* **Task instructions**:
Print the whole listing below exactly as given, pictures excluded.
Top of Source data
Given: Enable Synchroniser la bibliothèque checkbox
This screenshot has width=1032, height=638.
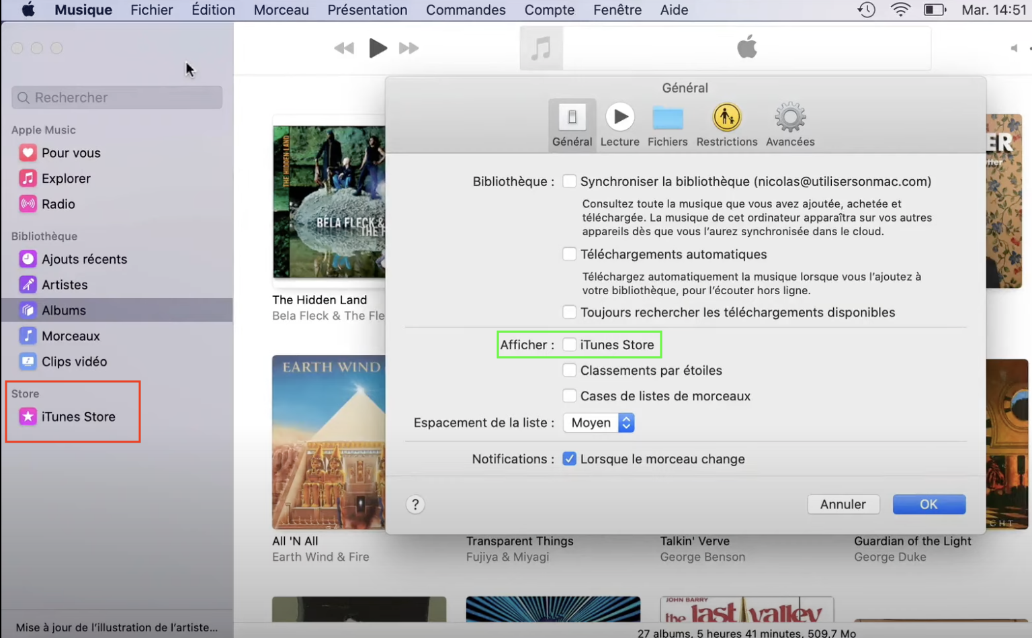Looking at the screenshot, I should tap(569, 181).
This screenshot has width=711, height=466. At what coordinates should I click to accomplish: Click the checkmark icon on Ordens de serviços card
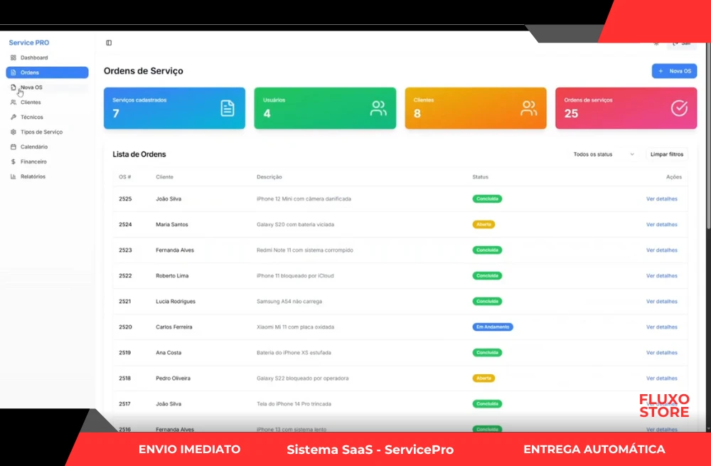click(679, 108)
Bottom of Source data
* **Solution**:
Given: Enable Synchroniser la bibliothèque checkbox
This screenshot has width=1032, height=638.
Looking at the screenshot, I should tap(569, 181).
This screenshot has width=711, height=466. At what coordinates should I click to accomplish: Click the checkmark icon on Ordens de serviços card
click(679, 108)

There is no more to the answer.